▸ **SZCZEGÓŁY ZADANIA**
Odpowiedz krótko na pytania do tekstu poniżej.
1. Kto według pierwszego akapitu ma lepiej, bo ktoś za chwilę ukróci jego męki?
2. Jaka odpowiedź pada w dialogu na pytanie „To ty?”?
3. Jakie dwa słowa zapisane małymi literami stoją w osobnej linii przed ostatnim akapitem?

▸ **TEKST**
Sięgasz prawdy o sobie. Nurkujesz w czeluści zła, cierpienia, najgorszości – nikt nie miał w życiu gorzej i nigdy mieć nie będzie, bo ty właśnie teraz doświadczasz najczarniejszej z czarnych chwil, najbagienniejszych z bagiennych, smrodu nad smrody, nawet świnie w hodowli mają lepiej, bo chociaż ktoś ukróci za chwilę ich męki. Już wszystkich swoich bliskich za sobą wciągnęłaś. Już jesteście tam razem, już jesteś szczęśliwa, bezpieczna, płyniesz, rynsztok, kompost, gówno, mięso, wymiociny kibiców Legii – parówką, hambuksem, piccą, browarem, wódą, parówką. Jest dobrze.

Pstryk.

-        No mała, podaj rękę. No wyżej, weź się wysil. Jeszcze kawałek.
-        Nie mam siły.
-        Ja też nie mam, więc oszczędź, podaj tylko rękę.
-        To ty?
-        To ty.

Pstryk.

Kiedy ostatnio odczepiłaś zardzewiały haczyk, co już dostatecznie zaropiał ranę? Dziś jest twój dzień. Wstań i idź. Nic tu po tobie, nikogo nie ma, nikt się tobą już nie przejmie. Nie ma słabości. Ta słabość to moc, ta pustka gdaka, pieje, ma tysiącbarwne pióra i śpiewa twoją ulubioną piosenkę ze snu.

przesilenie styczniowe

Przewietrzyłam się. Dla dobra sprawy. Mojej.

▸ **DOSTARCZONE WPISY**

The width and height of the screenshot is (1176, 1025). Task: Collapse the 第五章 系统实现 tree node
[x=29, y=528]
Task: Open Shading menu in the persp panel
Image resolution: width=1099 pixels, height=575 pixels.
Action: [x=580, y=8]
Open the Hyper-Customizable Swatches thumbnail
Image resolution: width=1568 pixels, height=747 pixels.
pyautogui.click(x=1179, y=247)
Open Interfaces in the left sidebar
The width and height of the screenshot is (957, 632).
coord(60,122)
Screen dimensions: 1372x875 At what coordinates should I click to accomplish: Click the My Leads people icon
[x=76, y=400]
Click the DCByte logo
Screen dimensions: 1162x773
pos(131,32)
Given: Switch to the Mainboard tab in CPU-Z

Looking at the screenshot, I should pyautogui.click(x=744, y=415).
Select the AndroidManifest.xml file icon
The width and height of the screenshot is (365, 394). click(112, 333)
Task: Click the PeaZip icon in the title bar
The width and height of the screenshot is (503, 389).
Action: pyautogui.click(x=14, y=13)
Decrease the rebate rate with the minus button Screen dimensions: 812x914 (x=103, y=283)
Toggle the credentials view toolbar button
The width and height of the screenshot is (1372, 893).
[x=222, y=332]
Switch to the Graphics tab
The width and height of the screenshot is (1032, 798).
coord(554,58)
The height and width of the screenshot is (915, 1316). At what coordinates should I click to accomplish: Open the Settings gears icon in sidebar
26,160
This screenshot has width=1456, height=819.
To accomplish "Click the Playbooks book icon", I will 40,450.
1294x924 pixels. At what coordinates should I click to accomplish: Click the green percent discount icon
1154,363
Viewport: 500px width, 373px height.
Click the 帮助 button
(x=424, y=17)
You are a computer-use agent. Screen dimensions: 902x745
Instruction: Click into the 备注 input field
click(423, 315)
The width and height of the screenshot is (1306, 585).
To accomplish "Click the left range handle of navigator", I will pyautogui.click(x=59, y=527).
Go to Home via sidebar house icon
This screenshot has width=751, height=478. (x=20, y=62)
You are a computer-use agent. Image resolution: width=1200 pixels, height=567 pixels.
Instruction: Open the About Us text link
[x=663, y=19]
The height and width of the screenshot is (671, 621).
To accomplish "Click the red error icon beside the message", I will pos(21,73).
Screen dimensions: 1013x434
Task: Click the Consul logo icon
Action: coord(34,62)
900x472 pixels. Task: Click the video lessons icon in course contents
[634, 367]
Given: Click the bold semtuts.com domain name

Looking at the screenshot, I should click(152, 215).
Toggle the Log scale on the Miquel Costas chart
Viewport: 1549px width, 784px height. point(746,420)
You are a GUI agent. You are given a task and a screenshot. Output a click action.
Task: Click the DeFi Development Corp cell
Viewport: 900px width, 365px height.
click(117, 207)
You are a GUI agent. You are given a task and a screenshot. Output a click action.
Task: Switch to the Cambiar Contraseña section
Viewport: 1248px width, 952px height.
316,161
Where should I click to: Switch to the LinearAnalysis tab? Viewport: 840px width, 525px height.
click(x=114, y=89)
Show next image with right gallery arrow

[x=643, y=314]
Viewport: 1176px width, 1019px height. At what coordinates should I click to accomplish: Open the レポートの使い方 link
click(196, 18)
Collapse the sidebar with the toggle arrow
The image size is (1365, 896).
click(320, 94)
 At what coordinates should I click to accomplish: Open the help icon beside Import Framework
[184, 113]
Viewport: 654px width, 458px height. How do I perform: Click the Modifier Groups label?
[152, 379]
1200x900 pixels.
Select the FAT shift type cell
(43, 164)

▸ **ODPOWIEDŹ NA ZADANIE**
1. Świnie w hodowli.
2. „To ty.”
3. „przesilenie styczniowe”.